Search code examples
c#linq-to-xmlcompact-frameworkxmldocumentxmlnodelist

How can XML be parsed into custom classes?


I have strings containing xml that I need to loop through, parse, and build instantiations of custom classes out of, for inserting into my database.

The pseudocode for what I need would be something like this:

private List<SiteMapping> ExtractSiteMappingsFromXML(String xmlData)
{
    List<SiteMapping> sitemaps = new List<SiteMapping>();
    // parse xmlData, dynamically instantiating a SiteMapping class for each SiteMapping "record" 
in the xml
    foreach (record rec in xmlData)
    {
        SiteMapping sm = new SiteMapping();
        sm.Id = //current id found in the xml data
        sm.siteName = // current site name found in the xml data
        . . .
        sitemaps.Add(sm);
    }
    return sitemaps;
}

The caller of ExtractSiteMappingsFromXML() would then loop through the returned list of SiteMapping, and inserts records into the database.

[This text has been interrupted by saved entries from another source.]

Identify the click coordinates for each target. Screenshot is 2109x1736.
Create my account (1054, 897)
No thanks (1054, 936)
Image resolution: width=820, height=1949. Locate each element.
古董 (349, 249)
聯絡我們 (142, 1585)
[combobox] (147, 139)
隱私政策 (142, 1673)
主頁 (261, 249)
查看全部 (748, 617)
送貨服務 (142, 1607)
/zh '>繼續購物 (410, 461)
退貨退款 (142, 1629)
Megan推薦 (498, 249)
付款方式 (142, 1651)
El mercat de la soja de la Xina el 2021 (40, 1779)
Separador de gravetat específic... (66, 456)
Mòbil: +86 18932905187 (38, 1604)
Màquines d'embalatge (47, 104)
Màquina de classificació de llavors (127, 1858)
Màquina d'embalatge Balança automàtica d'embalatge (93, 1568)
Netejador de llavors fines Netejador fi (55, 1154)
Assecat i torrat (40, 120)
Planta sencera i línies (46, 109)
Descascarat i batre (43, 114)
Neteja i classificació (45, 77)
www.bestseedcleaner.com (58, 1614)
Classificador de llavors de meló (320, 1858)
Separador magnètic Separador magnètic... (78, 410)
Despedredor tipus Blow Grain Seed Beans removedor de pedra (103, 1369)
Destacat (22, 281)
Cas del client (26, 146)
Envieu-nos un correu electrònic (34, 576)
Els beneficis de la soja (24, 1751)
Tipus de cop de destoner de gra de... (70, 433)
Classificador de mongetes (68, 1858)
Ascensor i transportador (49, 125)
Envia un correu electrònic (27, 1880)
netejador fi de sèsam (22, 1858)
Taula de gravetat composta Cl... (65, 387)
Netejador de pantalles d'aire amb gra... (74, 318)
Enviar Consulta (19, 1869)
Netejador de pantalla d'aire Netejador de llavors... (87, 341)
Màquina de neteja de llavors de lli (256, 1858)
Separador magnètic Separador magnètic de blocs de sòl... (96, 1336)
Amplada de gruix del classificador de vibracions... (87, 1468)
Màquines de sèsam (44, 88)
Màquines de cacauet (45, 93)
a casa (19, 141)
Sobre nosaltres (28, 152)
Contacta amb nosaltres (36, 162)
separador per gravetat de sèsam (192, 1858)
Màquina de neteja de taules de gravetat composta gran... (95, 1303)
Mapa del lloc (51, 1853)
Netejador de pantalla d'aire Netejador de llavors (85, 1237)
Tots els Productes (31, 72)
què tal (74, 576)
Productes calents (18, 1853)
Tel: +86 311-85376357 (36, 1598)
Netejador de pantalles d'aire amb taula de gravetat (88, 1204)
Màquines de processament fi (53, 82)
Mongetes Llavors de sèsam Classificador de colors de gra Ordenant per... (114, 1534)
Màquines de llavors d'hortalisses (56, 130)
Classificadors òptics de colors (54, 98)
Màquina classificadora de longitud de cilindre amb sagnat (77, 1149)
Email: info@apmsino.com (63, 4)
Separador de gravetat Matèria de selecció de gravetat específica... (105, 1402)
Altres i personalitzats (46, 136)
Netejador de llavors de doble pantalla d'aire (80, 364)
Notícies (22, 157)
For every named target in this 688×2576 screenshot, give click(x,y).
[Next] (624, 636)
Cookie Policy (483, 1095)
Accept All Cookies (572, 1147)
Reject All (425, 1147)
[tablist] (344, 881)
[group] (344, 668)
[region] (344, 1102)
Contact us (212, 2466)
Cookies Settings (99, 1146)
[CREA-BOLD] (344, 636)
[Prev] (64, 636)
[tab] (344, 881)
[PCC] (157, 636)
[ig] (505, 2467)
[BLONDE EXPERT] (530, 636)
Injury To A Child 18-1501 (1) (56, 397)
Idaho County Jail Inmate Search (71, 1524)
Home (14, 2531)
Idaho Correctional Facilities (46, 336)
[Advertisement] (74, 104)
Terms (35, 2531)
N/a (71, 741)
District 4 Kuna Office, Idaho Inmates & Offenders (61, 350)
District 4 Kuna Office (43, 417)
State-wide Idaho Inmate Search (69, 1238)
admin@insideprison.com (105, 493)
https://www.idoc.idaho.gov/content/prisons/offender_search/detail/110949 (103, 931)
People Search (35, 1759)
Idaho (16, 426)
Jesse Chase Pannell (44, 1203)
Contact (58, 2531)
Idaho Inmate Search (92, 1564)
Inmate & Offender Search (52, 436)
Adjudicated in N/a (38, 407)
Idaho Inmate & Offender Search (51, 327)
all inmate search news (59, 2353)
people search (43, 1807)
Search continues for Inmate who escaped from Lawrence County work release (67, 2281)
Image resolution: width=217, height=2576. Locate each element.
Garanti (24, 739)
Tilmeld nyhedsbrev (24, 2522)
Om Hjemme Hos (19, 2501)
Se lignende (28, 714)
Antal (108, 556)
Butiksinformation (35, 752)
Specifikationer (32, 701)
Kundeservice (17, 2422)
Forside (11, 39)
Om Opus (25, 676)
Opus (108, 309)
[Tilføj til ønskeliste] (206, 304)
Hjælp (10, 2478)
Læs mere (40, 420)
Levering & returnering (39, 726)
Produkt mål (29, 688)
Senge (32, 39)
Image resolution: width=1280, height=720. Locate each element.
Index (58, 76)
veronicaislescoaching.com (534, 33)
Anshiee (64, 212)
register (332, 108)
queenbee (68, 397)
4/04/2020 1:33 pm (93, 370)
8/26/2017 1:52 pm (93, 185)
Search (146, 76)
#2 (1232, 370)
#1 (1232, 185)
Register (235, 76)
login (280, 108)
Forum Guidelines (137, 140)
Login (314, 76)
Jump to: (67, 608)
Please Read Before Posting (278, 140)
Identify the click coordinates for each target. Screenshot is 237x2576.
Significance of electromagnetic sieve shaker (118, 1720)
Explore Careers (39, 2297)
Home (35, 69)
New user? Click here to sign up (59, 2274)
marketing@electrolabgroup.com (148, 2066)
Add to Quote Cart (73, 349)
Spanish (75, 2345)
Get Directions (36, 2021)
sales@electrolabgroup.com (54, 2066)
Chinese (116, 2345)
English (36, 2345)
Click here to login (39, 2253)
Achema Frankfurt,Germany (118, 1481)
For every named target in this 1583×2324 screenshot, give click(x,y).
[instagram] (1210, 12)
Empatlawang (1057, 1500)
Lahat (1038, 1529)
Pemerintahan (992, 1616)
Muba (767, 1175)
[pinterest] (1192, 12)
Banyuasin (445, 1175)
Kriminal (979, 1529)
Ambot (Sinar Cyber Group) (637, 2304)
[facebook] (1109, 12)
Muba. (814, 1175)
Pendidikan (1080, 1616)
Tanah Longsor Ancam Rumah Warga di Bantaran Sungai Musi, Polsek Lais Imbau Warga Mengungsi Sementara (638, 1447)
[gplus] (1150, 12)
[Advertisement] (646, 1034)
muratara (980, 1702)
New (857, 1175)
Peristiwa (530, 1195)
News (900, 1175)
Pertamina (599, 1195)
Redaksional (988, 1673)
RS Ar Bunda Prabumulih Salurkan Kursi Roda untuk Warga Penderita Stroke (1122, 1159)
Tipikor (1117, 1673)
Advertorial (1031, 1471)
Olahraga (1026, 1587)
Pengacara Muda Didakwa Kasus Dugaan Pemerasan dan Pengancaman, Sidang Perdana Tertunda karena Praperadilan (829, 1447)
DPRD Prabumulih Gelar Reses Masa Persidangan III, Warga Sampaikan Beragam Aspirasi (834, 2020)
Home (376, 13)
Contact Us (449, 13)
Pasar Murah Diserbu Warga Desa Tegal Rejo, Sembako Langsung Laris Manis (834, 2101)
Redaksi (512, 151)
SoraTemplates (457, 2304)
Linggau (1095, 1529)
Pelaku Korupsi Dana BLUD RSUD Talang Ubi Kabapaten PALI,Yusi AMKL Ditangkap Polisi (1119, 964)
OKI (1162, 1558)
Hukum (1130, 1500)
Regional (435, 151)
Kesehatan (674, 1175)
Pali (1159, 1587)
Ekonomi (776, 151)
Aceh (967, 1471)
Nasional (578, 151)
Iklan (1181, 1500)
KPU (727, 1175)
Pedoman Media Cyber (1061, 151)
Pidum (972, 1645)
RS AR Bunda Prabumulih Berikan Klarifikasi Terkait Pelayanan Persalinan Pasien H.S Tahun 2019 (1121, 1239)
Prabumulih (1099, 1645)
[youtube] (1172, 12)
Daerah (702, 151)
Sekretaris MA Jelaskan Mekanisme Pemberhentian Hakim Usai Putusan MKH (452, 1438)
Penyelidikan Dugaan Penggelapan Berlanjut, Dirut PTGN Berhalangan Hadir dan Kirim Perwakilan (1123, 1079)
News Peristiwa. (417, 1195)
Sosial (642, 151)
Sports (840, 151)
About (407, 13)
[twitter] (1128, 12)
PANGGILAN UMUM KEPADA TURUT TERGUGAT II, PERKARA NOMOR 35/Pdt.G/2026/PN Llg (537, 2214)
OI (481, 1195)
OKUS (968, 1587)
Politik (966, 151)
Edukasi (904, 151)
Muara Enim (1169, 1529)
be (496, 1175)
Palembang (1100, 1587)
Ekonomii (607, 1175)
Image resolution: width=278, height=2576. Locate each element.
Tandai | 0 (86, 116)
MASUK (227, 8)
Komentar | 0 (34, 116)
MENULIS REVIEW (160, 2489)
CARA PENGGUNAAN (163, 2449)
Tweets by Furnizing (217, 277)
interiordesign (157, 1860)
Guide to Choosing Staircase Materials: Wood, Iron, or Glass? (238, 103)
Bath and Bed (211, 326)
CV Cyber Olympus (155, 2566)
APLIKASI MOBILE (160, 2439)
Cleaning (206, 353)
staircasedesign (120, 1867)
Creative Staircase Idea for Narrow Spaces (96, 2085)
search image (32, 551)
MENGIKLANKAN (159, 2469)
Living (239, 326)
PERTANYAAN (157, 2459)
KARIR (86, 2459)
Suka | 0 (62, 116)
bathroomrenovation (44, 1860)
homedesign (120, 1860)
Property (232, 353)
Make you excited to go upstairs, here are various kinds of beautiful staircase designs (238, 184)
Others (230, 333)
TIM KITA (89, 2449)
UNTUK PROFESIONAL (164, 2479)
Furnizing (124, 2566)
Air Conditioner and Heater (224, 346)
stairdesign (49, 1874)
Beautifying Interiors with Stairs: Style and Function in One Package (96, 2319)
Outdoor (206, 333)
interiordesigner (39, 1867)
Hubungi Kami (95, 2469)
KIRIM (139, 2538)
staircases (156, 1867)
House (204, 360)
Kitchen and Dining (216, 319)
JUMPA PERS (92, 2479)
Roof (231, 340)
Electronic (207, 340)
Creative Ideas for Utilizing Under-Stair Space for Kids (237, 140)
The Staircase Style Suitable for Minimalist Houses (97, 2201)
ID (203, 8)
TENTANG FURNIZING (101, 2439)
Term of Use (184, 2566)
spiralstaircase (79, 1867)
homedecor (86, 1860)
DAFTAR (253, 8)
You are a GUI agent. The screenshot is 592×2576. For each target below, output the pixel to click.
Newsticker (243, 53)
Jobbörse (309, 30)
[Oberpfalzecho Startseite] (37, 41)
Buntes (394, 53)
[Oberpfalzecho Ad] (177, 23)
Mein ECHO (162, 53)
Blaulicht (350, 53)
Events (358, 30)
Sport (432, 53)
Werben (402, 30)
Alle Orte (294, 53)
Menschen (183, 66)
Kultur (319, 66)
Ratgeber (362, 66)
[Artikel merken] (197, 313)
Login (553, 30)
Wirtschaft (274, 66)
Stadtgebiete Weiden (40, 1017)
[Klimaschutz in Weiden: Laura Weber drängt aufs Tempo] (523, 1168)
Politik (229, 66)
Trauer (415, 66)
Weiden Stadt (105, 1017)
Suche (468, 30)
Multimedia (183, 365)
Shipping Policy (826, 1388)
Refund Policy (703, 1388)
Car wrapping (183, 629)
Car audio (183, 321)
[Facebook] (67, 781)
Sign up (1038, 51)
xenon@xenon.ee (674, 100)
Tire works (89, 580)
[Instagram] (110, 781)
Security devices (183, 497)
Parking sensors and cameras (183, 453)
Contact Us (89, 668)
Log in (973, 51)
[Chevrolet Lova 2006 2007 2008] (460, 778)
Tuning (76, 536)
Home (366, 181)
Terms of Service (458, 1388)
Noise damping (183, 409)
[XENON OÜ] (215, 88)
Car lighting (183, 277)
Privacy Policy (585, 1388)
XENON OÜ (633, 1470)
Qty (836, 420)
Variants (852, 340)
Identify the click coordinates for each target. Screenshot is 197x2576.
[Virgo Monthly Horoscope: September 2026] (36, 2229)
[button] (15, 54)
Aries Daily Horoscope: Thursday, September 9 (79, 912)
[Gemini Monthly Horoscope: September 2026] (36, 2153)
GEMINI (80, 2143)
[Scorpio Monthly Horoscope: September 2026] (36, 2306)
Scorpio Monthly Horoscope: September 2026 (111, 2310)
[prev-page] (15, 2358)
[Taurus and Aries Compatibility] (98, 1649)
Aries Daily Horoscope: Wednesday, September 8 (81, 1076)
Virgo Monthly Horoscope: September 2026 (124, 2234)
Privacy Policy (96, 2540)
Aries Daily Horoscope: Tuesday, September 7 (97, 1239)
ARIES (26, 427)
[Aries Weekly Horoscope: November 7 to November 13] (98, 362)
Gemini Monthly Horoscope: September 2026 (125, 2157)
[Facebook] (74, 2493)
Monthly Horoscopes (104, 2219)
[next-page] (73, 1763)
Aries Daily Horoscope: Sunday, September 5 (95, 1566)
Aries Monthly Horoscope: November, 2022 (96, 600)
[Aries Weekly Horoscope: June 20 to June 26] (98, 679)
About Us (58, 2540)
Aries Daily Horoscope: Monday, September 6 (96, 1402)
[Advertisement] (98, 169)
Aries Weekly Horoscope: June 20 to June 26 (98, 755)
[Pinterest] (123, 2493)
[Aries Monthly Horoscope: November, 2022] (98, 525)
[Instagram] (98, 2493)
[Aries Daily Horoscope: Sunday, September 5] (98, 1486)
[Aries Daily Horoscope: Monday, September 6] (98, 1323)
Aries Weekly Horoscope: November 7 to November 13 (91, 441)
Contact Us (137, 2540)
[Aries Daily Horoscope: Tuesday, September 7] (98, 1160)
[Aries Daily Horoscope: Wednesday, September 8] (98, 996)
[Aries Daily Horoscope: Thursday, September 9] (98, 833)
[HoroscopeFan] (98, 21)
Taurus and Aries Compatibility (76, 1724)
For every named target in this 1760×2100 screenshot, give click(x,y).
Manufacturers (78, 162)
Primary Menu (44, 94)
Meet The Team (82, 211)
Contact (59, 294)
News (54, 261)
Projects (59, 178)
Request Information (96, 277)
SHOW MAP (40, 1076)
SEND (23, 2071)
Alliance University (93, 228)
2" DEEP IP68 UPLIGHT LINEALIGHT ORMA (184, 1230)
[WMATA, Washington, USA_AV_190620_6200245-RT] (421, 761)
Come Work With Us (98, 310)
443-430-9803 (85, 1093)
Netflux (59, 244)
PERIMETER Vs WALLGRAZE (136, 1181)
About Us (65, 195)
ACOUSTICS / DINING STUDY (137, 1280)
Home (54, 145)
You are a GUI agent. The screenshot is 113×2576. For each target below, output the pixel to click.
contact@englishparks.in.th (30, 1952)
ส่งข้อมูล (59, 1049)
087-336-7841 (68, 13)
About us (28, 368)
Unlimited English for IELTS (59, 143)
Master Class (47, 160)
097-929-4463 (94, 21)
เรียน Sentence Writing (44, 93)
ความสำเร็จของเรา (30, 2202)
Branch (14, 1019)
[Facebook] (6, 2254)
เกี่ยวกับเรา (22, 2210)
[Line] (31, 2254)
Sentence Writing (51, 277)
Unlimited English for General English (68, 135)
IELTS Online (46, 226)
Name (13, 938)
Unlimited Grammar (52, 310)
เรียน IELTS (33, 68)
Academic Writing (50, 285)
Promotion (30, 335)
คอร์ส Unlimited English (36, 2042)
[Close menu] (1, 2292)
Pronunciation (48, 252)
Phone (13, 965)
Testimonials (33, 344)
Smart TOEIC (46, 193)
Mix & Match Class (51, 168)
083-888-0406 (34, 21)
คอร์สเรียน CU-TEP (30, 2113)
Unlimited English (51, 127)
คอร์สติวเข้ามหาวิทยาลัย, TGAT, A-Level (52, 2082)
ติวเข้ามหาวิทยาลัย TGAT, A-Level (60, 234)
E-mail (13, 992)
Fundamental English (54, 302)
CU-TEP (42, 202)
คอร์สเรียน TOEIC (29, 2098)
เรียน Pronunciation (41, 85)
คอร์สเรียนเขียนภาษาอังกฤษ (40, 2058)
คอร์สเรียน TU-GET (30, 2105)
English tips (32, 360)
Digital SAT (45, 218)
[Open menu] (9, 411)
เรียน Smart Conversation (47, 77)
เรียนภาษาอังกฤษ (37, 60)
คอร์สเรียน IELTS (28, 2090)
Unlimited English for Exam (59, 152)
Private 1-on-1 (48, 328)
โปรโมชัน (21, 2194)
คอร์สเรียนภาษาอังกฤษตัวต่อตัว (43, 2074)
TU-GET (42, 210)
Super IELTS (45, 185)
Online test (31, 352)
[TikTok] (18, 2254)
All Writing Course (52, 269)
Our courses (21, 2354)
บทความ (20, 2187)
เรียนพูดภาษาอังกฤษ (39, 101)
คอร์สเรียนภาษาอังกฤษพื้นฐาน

Based on an idea I got from here, I'm thinking something like this might be possible:

XmlDocument doc = new XmlDocument();
doc.LoadXml(xmlData);
XmlNodeList _ids = doc.GetElementsByTagName("Id");
XmlNodeList _sitenames = doc.GetElementsByTagName("siteName");
. . . // add an XmlNodeList for each element

And then I could loop through the XmlNodeLists, something like:

for (int i = 0; i < _ids.Count; i++)
{
    SiteMapping sm = new SiteMapping();
    sm.Id =_ids[i];
    sm.siteName = _sitenames[i];
    . . . // add the rest
    sitemaps.Add(sm);
}

Is this sensible? Will this still work if one or more of the elements has blank values? IOW, if an element is sometimes blank, will it add a blank value to the corresponding XmlNodeList (that's what I'd want), or would it add nothing, and thus create a mismatch?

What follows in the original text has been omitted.